Crowded pavements, too, even in the rain.
The Crossroads had a great location, adjacent to both downtown and the naval base butting up against the river, and that was probably its only saving grace.
Well, that and the fact that staff turnover was low.
Antony was irritating sometimes, but he did right by his workers.
All in all, she was lucky to have ended up here.
Sometimes, though, it didn’t feel like it.
Mostly when she got tired, and the thought of something malignant crouching inside her body, quietly growing in the darkness and listening to her heartbeat, filled her throat with a rock and her eyes with hot water.
Don’t brood on it. Just keep working. The doctor’s office had stopped calling, finally. Holly had changed her number, too, just to be sure. Twenty bucks she couldn’t afford, but it was worth it to have the damn landline stop ringing.
Holly halted at the table near the window, summoning a smile that felt like a mask.
Ginny called him “your weirdo,” and Barb kept bugging Holly to use those customer-service skills to find out more about him.
Dark hair, dark eyes, aquiline nose, wide shoulders; dark blue T-shirt, jeans, the same canvas jacket with a high collar as always.
His capable-looking hands were covered with vivid scrapes and there was a shadow of a bruise on his cheek.
“Morning.” She couldn’t help herself, even though she knew showing any interest was probably a bad move.
The quiet, borderline-handsome ones were never a good idea—they wormed their way in and before you knew it, you were eating your own heart out with regret.
“Looks like you went through the wringer.”
He waited until she got close enough to pour to cover his coffee cup with one banged-up hand. The bandages were fresh, and his hair was damp. Of course, there was the rain. “Hi, Holly.”
One of these days she’d get a job without a name tag, or she’d finally keel over and the whole thing would be academic.
Still, she couldn’t help smiling more naturally now.
He looked pretty pleased to see her, even if he was a little.
.. weird. “Ah. Hey, you were in a couple weeks ago. I think you left the wrong tip.” Because a twenty for a cup of burned coffee isn’t strange at all, no sir.
“I put the change in an envelope up at the register.

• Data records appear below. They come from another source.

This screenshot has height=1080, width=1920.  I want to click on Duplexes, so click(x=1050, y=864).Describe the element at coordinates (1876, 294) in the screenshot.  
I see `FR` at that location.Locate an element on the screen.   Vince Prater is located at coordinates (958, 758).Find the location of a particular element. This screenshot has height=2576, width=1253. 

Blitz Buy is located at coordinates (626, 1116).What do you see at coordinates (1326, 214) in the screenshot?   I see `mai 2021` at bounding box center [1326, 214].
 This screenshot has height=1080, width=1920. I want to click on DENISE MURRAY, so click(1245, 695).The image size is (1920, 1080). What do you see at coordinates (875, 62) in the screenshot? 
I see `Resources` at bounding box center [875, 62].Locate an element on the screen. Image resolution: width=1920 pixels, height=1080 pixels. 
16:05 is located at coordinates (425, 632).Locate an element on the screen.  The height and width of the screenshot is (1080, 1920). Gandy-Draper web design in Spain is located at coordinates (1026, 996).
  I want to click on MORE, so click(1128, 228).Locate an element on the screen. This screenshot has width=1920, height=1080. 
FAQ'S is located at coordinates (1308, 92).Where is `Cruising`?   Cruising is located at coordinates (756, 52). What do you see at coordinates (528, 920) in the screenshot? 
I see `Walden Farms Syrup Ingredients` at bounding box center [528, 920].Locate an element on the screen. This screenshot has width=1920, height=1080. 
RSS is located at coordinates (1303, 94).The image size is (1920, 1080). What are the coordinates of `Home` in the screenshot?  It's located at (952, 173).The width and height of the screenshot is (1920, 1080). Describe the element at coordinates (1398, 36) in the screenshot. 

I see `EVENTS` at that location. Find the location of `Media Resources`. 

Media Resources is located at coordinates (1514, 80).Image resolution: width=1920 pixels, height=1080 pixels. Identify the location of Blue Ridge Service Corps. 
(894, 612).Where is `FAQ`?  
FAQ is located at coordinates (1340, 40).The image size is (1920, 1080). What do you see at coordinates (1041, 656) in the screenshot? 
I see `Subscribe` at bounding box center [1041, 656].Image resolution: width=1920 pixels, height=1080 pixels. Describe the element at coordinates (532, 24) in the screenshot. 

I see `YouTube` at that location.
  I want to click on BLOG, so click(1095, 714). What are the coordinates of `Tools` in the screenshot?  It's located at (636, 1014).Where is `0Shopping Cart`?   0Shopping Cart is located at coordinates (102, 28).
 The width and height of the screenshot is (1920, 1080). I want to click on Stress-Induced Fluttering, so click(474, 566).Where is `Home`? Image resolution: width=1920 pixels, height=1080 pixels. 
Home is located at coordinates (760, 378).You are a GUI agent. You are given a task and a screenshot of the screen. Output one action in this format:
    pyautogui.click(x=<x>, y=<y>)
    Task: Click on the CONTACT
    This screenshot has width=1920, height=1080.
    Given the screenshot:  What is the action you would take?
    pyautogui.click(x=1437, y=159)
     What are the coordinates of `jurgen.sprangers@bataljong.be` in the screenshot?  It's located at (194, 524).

I’ll go get it. ”
“No.” He leaned forward a little, as if preparing to reach out and stop her, and Holly noticed his watch again. Nice, heavy, expensive but restrained. What was someone who could afford a Bvlgari doing sitting in the Crossroads as regularly as he did? “Don’t do that. I left it for you.”
“That’s really nice.” She tried for diplomacy, the coffee slopping inside its glass carafe as she stepped back. “I think you meant to leave a single, though.”
“I didn’t.” He wasn’t quite staring at her, but it was close. His gaze flicked away, came back, and there was the ghost of a smile around his mouth. “It was for you.”
Oh, man, this is not going to end well. Still, she could use the money. “Well, thank you. You look a little tired.”
“Jet lag. Got in a couple hours ago.” He was freshly shaven, though, and something about the way he sat bothered her. Too tense. His back was straight, too. Good posture, but something about it warned her that he was ready to move at a moment’s notice.
“You should get some rest.” She had four other tables needing attention, one with kids. If he wanted to drop twenties just for sitting there, it wasn’t any of her business. This was the big bad city, and she carried Mace in her purse.
“I will, but not for a while.” The smile was real now, and for such a nondescript guy he had a pretty good one. She couldn’t figure out what about him made her so nervous. Was nervous the word? “Thanks.”
“You’re welcome. It’s pretty busy, so flag me if you need a refill, okay?” Making awkward conversation with you is not high on my priority list.
“I will.”
Did he watch her walk away? She had no way of knowing, though she could have sworn she felt him looking.
Probably harmless, she decided. Maybe lonely. Although why he’d pick a washed-out divorcée in a sinking diner to fixate on, she had no idea. The world was full of strangeness—she’d seen more than enough of it working retail and food service.
She racked the coffee carafe just as Bart hammered the order-up bell and yelled her name. Holly winced internally, put on her best smile, and got back down to business.